• _Übungsaufgaben_
- A) Schreiben Sie aus dem Auszug den Abschnitt wortgetreu ab, der mit „Fallbezogen führt der“ anfängt und bis einschließlich „zu nehmen war.“ reicht.
- B) Zu welchem Ergebnis führt der Günstigkeitsvergleich laut dem Auszug bei den Punkten 1/b und 1/c?

++++ Zu lesender Auszug

Fallbezogen führt der Günstigkeitsvergleich zu den Punkten 1/b und 1/c ohne weitere Überlegungen zur Anwendung des Tatzeitrechts.

Zu 1/a des Schuldspruchs wäre bei isolierter Betrachtung von der geltenden Rechtslage auszugehen. Berücksichtigt man aber die dabei idealkonkurrierend verwirklichten Tatbestände (2), ist bei den diesbezüglichen Taten ebenfalls das zur Zeit deren Begehung geltende Recht anzuwenden, wobei auch auf die mit BGBl 1989/242 per 1. Juli 1989 geänderte Gesetzesfassung Bedacht zu nehmen war.

++++++++
++++ Gegebene Daten

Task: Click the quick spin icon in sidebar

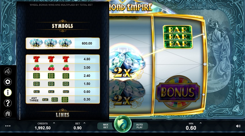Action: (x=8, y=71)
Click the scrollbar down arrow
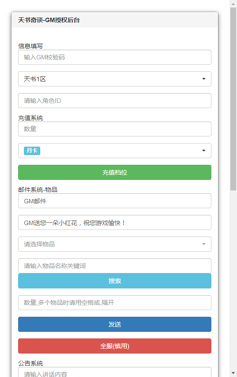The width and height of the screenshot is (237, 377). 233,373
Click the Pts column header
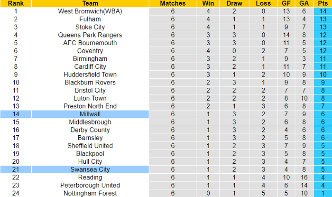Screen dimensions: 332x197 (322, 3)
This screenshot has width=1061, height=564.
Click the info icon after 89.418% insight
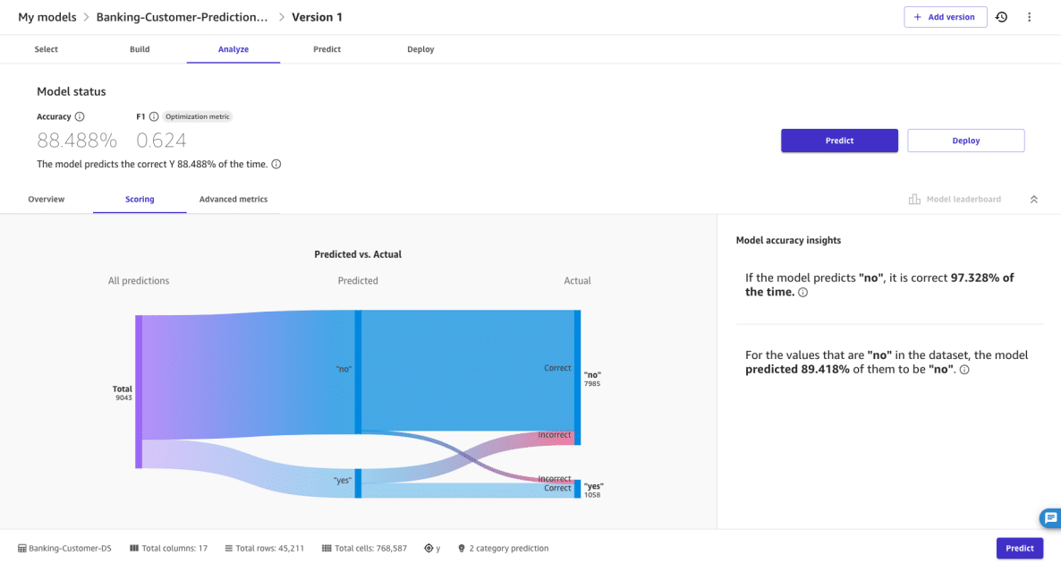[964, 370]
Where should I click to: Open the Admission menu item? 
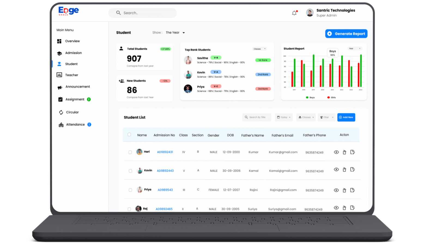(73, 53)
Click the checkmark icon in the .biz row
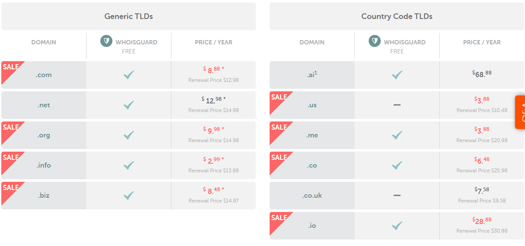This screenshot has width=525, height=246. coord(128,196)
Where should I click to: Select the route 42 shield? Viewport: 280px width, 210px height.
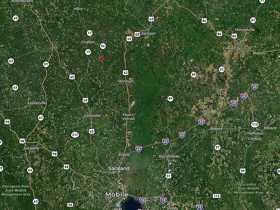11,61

++++++++

• _Lösungen der Aufgaben_
- A)
Fallbezogen führt der Günstigkeitsvergleich zu den Punkten 1/b und 1/c ohne weitere Überlegungen zur Anwendung des Tatzeitrechts.

Zu 1/a des Schuldspruchs wäre bei isolierter Betrachtung von der geltenden Rechtslage auszugehen. Berücksichtigt man aber die dabei idealkonkurrierend verwirklichten Tatbestände (2), ist bei den diesbezüglichen Taten ebenfalls das zur Zeit deren Begehung geltende Recht anzuwenden, wobei auch auf die mit BGBl 1989/242 per 1. Juli 1989 geänderte Gesetzesfassung Bedacht zu nehmen war.

- B) Er führt ohne weitere Überlegungen zur Anwendung des Tatzeitrechts.